■ **PROBLEM DESCRIPTION**: Copying rule for the data below: pictures stay out, and only the lines from the one with "This screenshot has height=529, width=1019." down to the one with "Where should I", inclusive, are repeated exactly.

■ **RECORDS SUPPLIED**:
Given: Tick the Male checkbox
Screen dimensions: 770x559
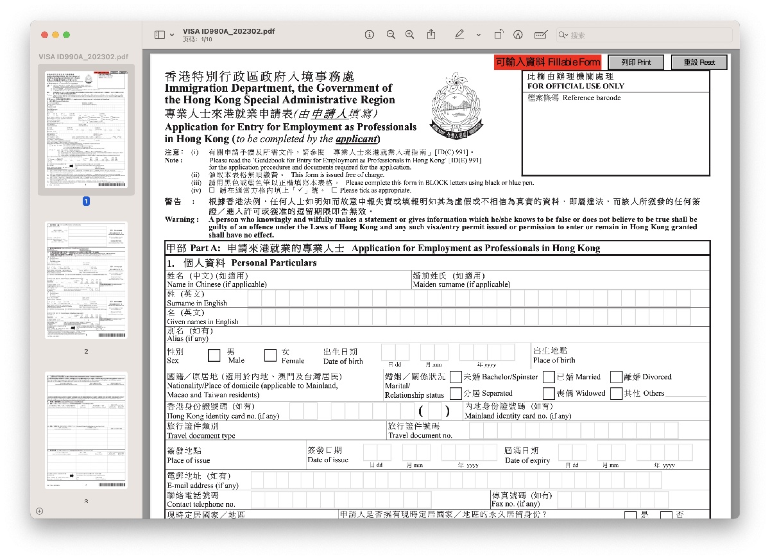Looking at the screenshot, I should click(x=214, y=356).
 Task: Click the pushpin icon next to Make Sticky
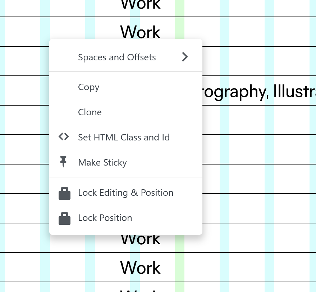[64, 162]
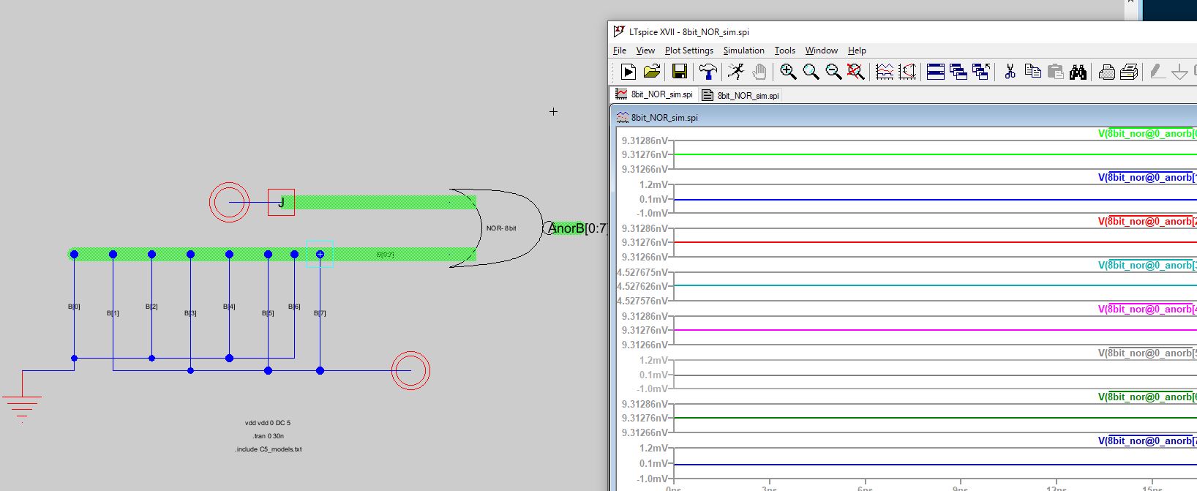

...

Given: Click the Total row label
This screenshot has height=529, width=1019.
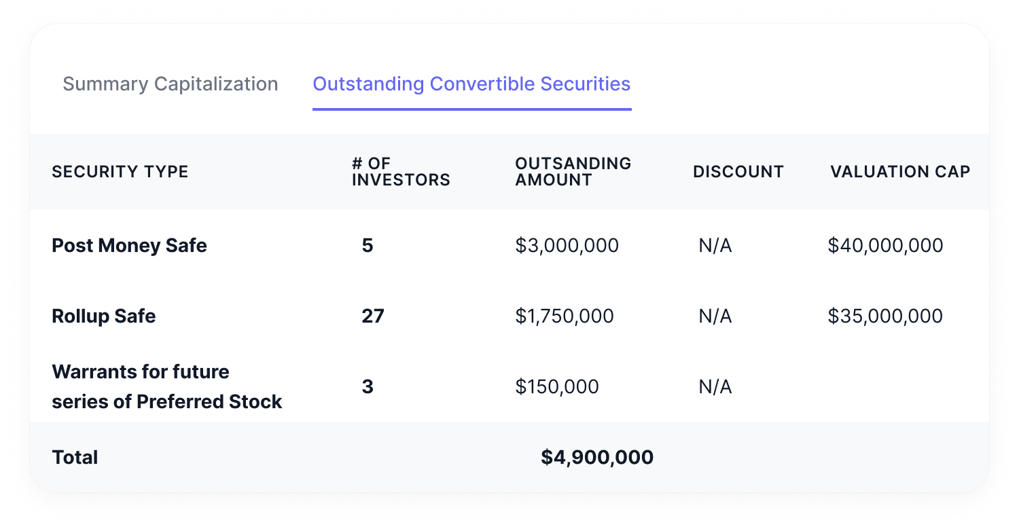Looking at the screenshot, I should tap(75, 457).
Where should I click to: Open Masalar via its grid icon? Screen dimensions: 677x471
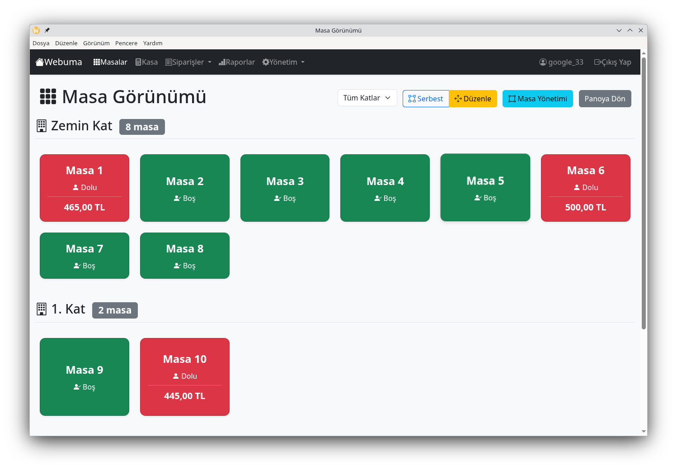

■ **TASK RESULT**:
This screenshot has height=529, width=1019.
Looking at the screenshot, I should tap(75, 457).
Where should I click to: Open Masalar via its grid icon? Screen dimensions: 677x471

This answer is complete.